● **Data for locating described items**
________________________

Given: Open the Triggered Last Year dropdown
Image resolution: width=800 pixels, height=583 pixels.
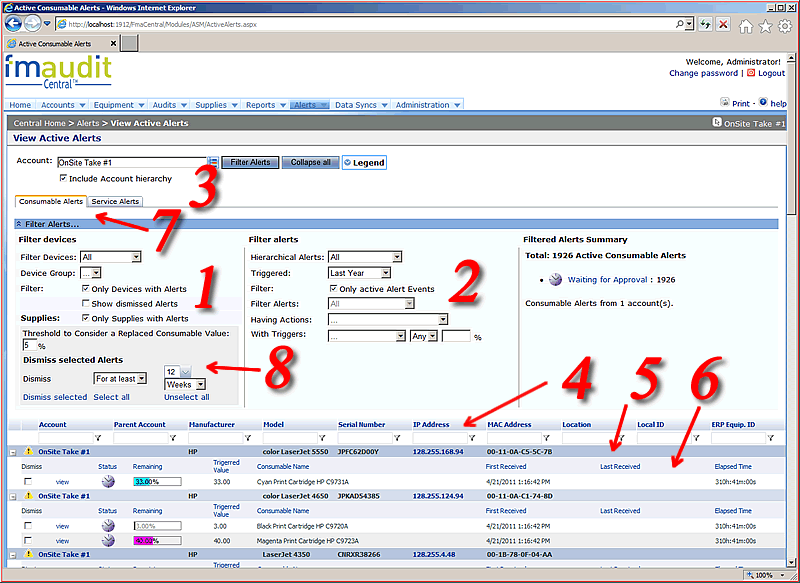Looking at the screenshot, I should (x=365, y=273).
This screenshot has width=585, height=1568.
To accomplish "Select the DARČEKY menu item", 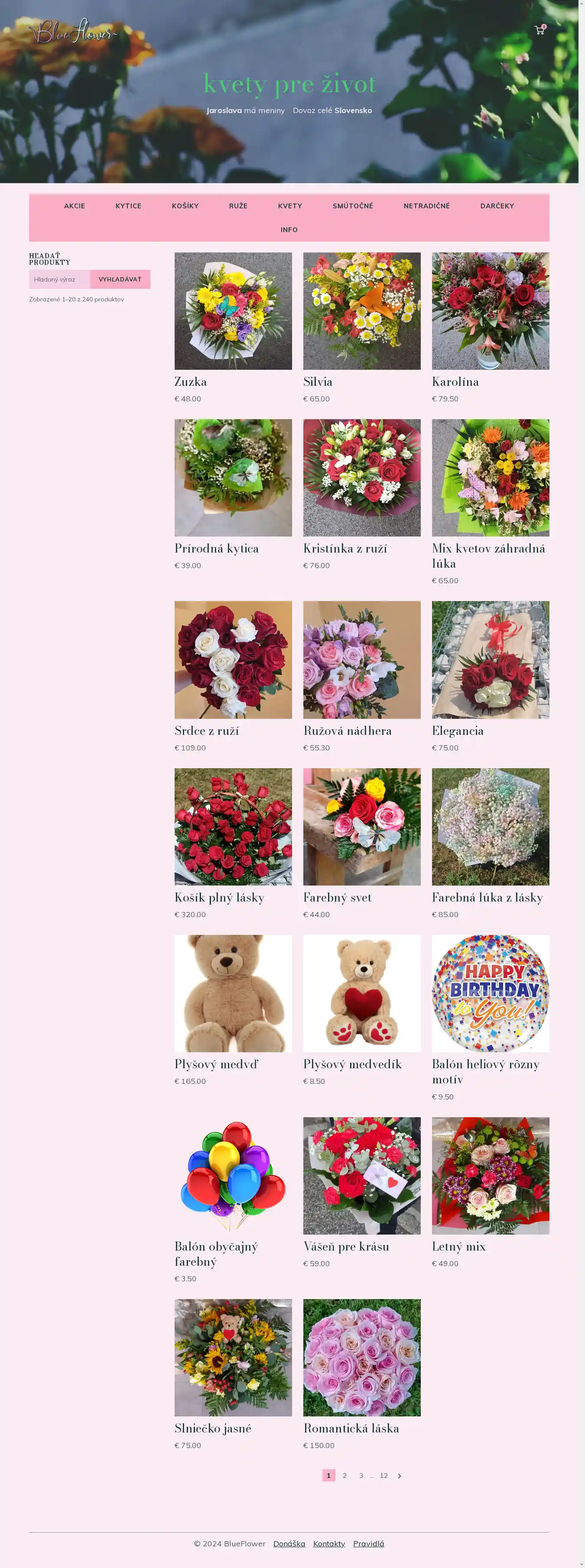I will (x=497, y=207).
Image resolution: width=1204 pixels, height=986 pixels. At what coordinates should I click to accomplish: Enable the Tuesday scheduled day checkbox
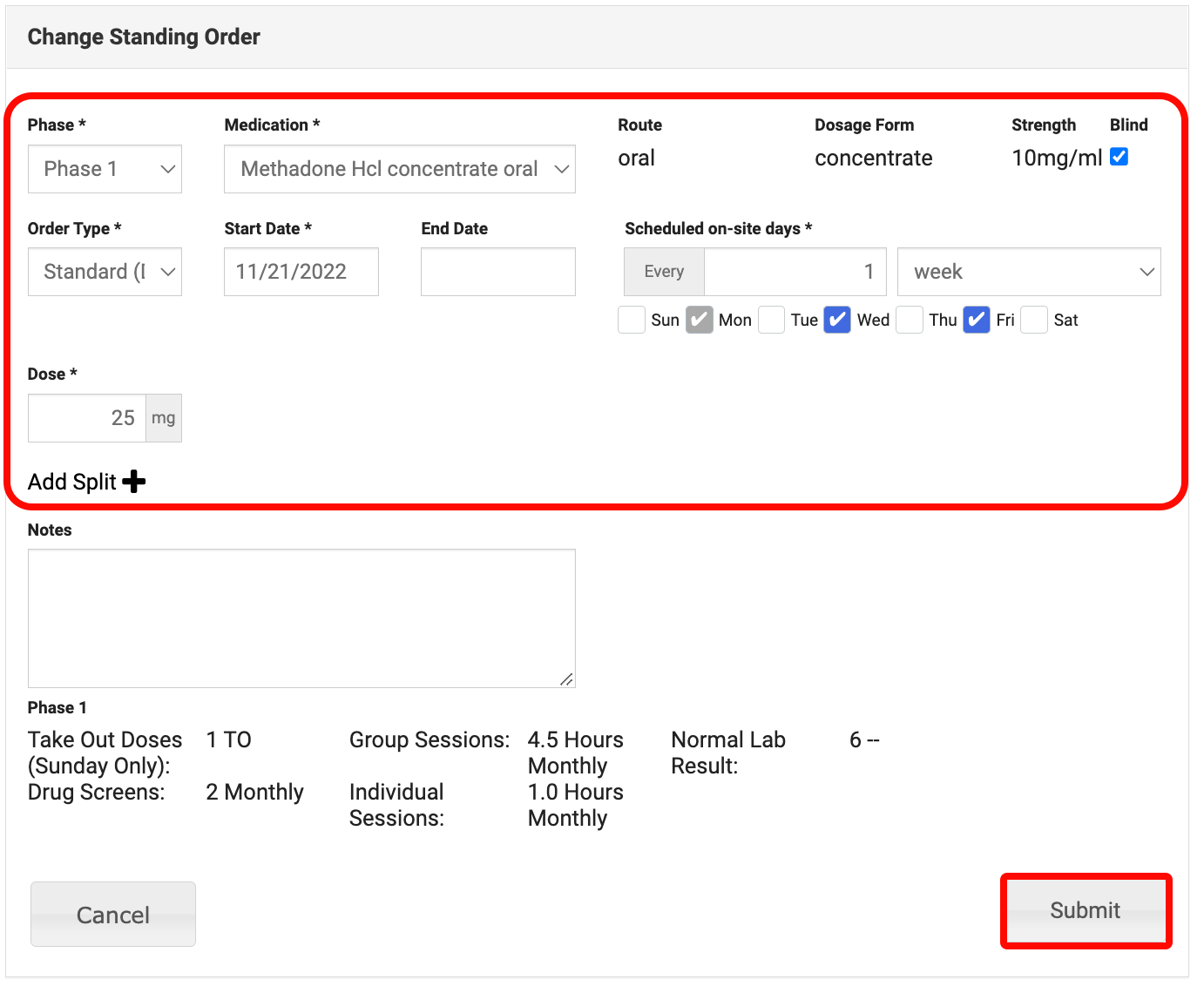pyautogui.click(x=771, y=320)
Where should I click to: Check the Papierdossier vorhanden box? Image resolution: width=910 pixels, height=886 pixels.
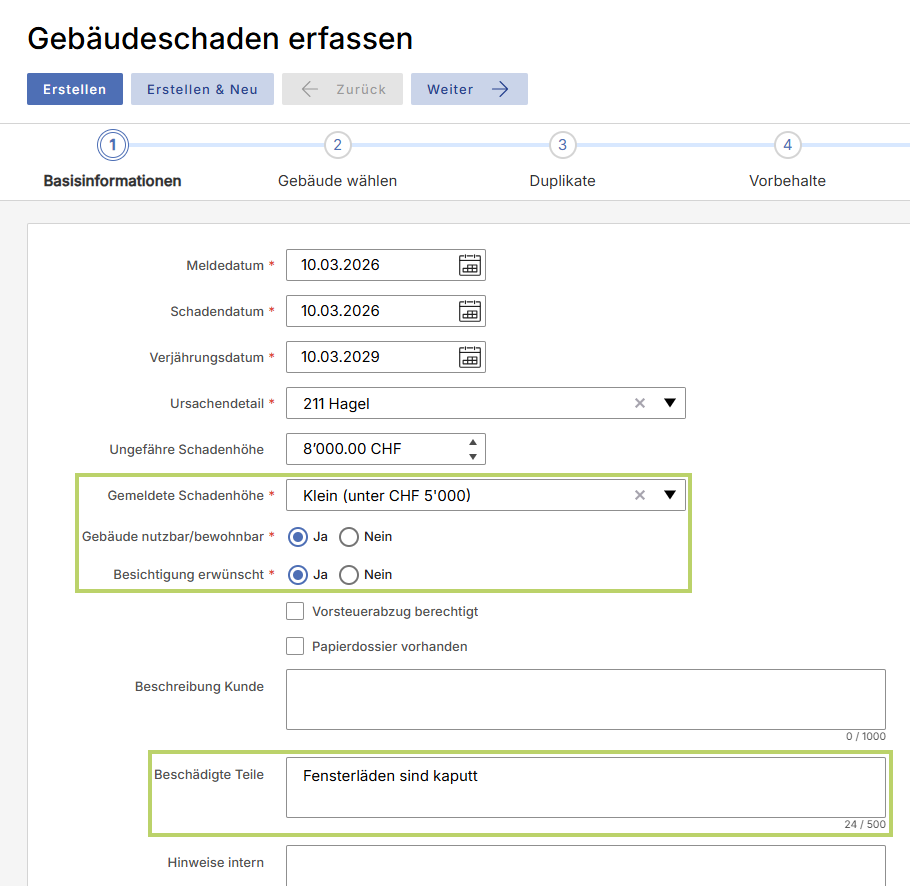coord(295,647)
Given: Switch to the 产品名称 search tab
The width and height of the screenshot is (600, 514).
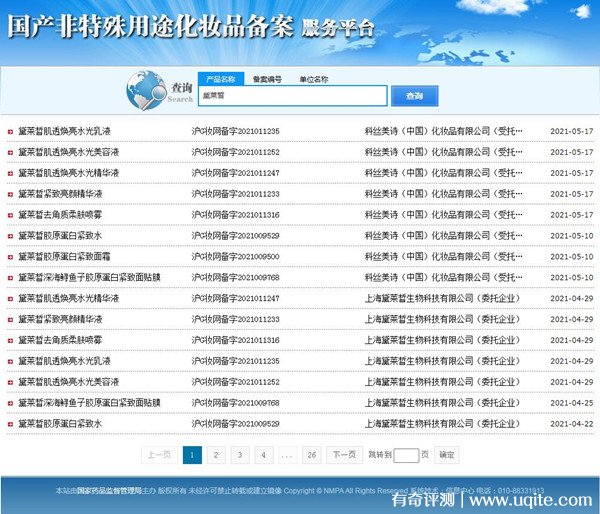Looking at the screenshot, I should point(219,78).
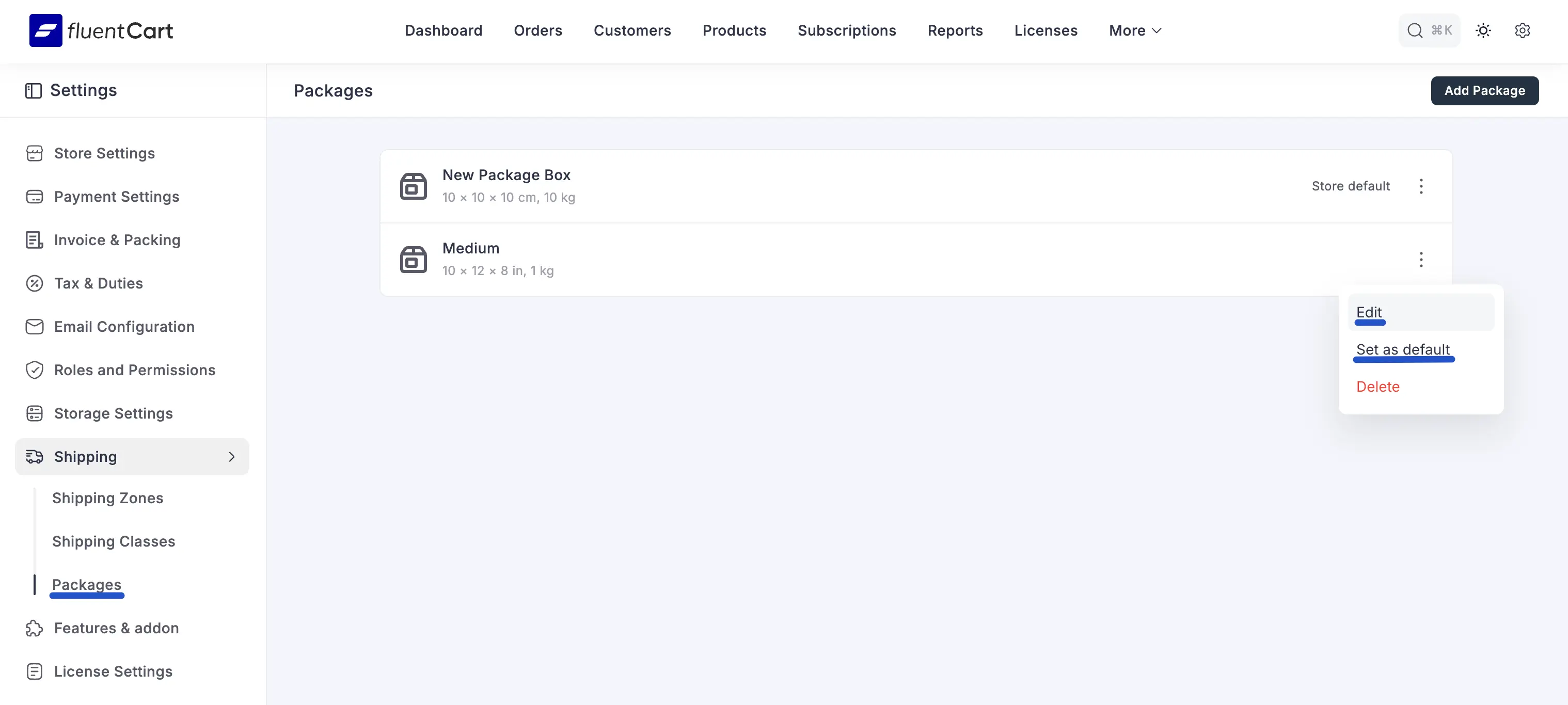Select Set as default for the Medium package

pos(1403,350)
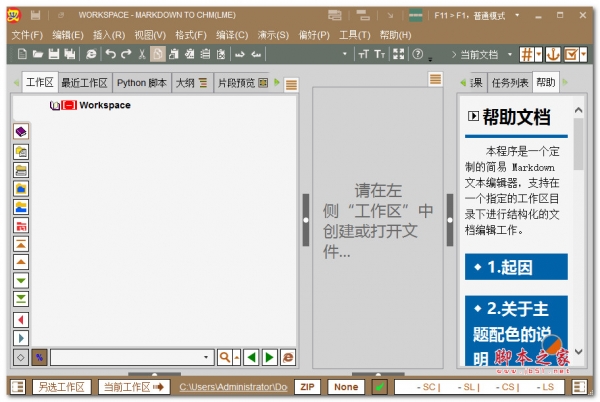Open the 普通模式 mode dropdown

pyautogui.click(x=490, y=16)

________________________

● **Aim of the task**
Update the part of the data that opens with the line containing "Where should I" and runs through the end of the data, replacing "Given" with "Task" and leaving everything else unchanged. Give only those lines, without the pictures.

● **Correct result**
Where should I click to: Check the Papierdossier vorhanden box? Image resolution: width=910 pixels, height=886 pixels.
coord(295,647)
Task: Switch to the 产品名称 search tab
The width and height of the screenshot is (600, 514).
Looking at the screenshot, I should point(219,78).
Select Set as default for the Medium package

pos(1403,350)
Open the 普通模式 mode dropdown

pyautogui.click(x=490, y=16)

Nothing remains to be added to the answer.